The exchange when it occurs typically takes 1-4 micro-seconds. In this case, once every 64 lines.

entries = logEntriesExchanger.exchange(entries);

How does this compare to the LMAX disruptor pattern

This approach has similar principles to the Disruptor. No GC using recycled, pre-allocated buffers and lock free operations (The Exchanger not completely lock free and doesn't busy wait, but it could)
Two keys difference are:
  • there is only one producer/consumer in this case, the disruptor supports multiple consumers. 
  • this approach re-uses a much smaller buffer efficiently. If you are using ByteBuffer (as I have in the past) an optimal size might be 32 KB.  The disruptor library was designed to exploit large amounts of memory on the assumption it is relative cheap and can use medium sized (MBs) to very large buffers (GBs). e.g. it was design for servers with 144 GB.  I am sure it works well on much smaller servers. ;)
Thank you @Doug, for reminding me to mention the Disruptor pattern.

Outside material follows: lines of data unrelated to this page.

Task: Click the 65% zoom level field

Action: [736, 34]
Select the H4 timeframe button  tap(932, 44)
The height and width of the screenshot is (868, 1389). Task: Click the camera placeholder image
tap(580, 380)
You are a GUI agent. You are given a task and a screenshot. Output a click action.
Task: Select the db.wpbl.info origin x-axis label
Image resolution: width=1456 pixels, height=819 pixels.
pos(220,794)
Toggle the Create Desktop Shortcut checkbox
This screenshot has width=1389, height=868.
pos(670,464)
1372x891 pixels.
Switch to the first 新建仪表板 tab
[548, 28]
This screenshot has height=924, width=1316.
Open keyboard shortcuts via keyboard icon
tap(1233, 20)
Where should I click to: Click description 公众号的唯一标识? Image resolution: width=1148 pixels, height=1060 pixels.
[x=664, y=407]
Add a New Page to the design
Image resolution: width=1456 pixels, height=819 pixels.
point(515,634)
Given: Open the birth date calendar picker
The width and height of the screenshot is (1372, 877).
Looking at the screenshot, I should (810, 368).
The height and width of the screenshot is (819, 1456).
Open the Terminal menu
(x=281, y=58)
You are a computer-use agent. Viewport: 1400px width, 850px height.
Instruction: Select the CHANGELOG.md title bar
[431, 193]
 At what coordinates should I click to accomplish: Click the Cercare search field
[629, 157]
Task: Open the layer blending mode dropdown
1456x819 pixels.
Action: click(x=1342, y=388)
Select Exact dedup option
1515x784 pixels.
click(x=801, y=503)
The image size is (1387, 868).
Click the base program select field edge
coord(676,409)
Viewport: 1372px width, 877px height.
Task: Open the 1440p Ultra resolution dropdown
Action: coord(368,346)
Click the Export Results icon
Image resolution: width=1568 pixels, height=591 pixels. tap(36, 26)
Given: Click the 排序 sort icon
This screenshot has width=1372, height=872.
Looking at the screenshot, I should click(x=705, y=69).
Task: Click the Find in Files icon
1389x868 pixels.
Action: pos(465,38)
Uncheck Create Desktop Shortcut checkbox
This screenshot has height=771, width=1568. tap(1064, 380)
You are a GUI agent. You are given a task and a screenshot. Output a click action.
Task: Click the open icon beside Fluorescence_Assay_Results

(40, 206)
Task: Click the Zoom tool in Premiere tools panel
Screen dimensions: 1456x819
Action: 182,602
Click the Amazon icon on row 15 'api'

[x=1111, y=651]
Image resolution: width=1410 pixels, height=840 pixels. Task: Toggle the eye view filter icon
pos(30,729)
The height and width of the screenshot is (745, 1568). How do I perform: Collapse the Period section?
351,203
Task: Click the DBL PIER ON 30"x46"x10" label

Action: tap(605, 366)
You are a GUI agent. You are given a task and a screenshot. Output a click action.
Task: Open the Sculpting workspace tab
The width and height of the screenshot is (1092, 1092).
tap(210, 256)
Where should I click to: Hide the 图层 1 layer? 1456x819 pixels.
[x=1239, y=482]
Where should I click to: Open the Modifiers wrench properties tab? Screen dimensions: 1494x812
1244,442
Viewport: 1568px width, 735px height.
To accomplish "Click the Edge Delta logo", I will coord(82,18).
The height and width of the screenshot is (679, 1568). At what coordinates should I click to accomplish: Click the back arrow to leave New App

If you have dozen logs files (for different purposes) and you want to minimise memory foot print and you prefer the consuming thread to be blocking rather than busy waiting which consumes 100% of a thread (which adds a small latency of up to 10 us) then the Exchanger is better suited.

Exchanger example

import java.util.concurrent.Exchanger;
import java.util.concurrent.ExecutorService;
import java.util.concurrent.Executors;

public class BackgroundLogger implements Runnable {
  static final int ENTRIES = 64;

  static class LogEntry {
    long time;
    int level;
    final StringBuilder text = new StringBuilder();
  }

  static class LogEntries {
    final LogEntry[] lines = new LogEntry[ENTRIES];
    int used = 0;
  }

  private final ExecutorService executor = Executors.newSingleThreadExecutor();
  final Exchanger<LogEntries> logEntriesExchanger = new Exchanger<LogEntries>();
  LogEntries entries = new LogEntries();

  BackgroundLogger() {
    executor.submit(this);
  }

  public StringBuilder log(int level) {
    try {
      if (entries.used == ENTRIES)
        entries = logEntriesExchanger.exchange(entries);
      LogEntry le = entries.lines[entries.used++];
      le.time = System.currentTimeMillis();
      le.level = level;
      return le.text;

    } catch (InterruptedException e) {
      throw new RuntimeException(e);
    }
  }

  public void flush() throws InterruptedException {
    if(entries.used > 0)
        entries = logEntriesExchanger.exchange(entries);
  }

  public void stop() {
    try {
      flush();
    } catch (InterruptedException e) {
      e.printStackTrace(); // use standard logging.
    }
    executor.shutdownNow();
  }

  @Override
  public void run() {
    LogEntries entries = new LogEntries();
    try {
      while (!Thread.interrupted()) {
        entries = logEntriesExchanger.exchange(entries);
            for (int i = 0; i < entries.used; i++) {
              bgLog(entries.lines[i]);
              entries.lines[i].text.delete(0, entries.lines[i].text.length());
        }
        entries.used = 0;
      }
    } catch (InterruptedException ignored) {

    } finally {
      System.out.println("Warn: logger stopping."); // use standard logging.
    }
  }

  private void bgLog(LogEntry line) {
    // log the entry to a file.
  }
}

Comments

  1. Shouldn't you be using Exchanger ?

    ReplyDelete
  2. Oops, it lost my angle brackets. That should have been Exchanger<LogEntries>

    ReplyDelete
  3. @Don, Thank you. I forgot generics appears as HTML tags which are ignored even if they are in a <pre> block.

    ReplyDelete
  4. For the purpose of having the Producer produce log entries, and Worker consume them, wouldn't it be more appropriate to use ArrayBlockingQueue?

    ReplyDelete
  5. @Maksim, A good question.
    ArrayBlockingQueues are simpler however, you have to create a new objects (3 in this example) to add to the queue and every time the consumer has to wait it adds another object (to record its a waiting thread)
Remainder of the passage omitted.